Limite de tempo de internação no plano: o que diz a Súmula 302 do STJ

Por · Revisão: Rafael Toledo · Atualizado em 2026-08-06 · 5 fontes oficiais verificadas

Com o paciente ainda hospitalizado, a operadora informa que o contrato só cobre determinado número de diárias. É essa limitação temporal que a Súmula 302 do Superior Tribunal de Justiça considera abusiva. O enunciado impede um corte baseado apenas no relógio, mas não dispensa a análise da doença coberta, da segmentação do plano e da indicação médica.

A cláusula que encerra a internação por número de dias

Se o plano cobre a doença e a internação indicada, não pode predefinir que o paciente terá alta no trigésimo dia, por exemplo, contrariando a avaliação clínica. A necessidade e a duração do tratamento são questões médicas. A Súmula 302 atinge a cláusula que limita no tempo a internação hospitalar; ela não transforma todo procedimento, estabelecimento ou acomodação em cobertura contratada.
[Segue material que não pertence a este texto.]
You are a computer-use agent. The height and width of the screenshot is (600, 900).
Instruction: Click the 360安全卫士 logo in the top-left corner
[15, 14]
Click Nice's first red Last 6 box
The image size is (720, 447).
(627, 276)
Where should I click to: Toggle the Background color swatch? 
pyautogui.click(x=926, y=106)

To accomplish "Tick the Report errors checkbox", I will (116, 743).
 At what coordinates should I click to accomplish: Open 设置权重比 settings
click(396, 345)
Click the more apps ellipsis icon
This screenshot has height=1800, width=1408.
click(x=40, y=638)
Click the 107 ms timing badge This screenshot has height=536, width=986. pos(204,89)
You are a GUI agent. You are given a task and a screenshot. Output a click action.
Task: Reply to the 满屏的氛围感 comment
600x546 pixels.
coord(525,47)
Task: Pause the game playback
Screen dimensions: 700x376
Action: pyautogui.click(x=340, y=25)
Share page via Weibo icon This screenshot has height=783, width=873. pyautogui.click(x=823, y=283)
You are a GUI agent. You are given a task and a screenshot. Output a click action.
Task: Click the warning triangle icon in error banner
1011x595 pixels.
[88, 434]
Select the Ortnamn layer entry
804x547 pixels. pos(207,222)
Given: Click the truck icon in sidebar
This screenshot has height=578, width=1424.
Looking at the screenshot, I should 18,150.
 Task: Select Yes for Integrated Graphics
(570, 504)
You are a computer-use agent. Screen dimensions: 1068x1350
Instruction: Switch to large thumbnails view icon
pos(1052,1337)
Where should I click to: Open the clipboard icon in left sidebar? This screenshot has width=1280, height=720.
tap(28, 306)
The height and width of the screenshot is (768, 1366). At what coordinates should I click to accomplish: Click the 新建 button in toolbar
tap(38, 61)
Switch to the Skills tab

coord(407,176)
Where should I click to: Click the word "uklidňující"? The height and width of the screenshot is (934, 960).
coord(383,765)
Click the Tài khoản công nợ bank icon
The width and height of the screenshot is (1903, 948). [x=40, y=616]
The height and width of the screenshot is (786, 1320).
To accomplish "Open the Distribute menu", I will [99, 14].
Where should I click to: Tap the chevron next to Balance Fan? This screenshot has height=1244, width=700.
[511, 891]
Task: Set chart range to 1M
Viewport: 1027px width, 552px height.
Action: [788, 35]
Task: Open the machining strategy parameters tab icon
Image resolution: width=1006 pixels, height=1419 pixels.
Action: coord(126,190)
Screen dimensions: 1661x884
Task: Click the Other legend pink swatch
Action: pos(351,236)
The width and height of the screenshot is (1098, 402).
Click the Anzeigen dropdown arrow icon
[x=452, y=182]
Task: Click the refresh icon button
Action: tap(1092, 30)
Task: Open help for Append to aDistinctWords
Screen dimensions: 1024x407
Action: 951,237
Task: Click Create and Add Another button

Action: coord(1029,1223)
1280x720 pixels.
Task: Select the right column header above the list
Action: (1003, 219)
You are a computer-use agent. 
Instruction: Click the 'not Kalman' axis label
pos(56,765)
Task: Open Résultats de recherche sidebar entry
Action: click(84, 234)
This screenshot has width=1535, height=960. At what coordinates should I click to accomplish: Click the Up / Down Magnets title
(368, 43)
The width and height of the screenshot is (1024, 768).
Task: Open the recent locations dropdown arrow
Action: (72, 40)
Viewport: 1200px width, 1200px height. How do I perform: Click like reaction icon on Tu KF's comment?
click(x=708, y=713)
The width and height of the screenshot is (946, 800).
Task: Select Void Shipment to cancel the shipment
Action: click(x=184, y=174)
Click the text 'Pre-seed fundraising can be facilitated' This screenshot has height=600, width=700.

Doença coberta, rol da ANS e tratamento prescrito

É impreciso dizer que a operadora pode simplesmente listar as doenças que aceita tratar. A Lei 9.656/1998 define o plano-referência, as exclusões legais e as segmentações, enquanto o rol da ANS funciona como referência básica. Para procedimento fora do rol, a Lei 14.454/2022 prevê cobertura quando satisfeitos os critérios de evidência científica e plano terapêutico, ou de recomendação por órgãos de avaliação de tecnologias. A indicação médica deve dialogar com esses requisitos.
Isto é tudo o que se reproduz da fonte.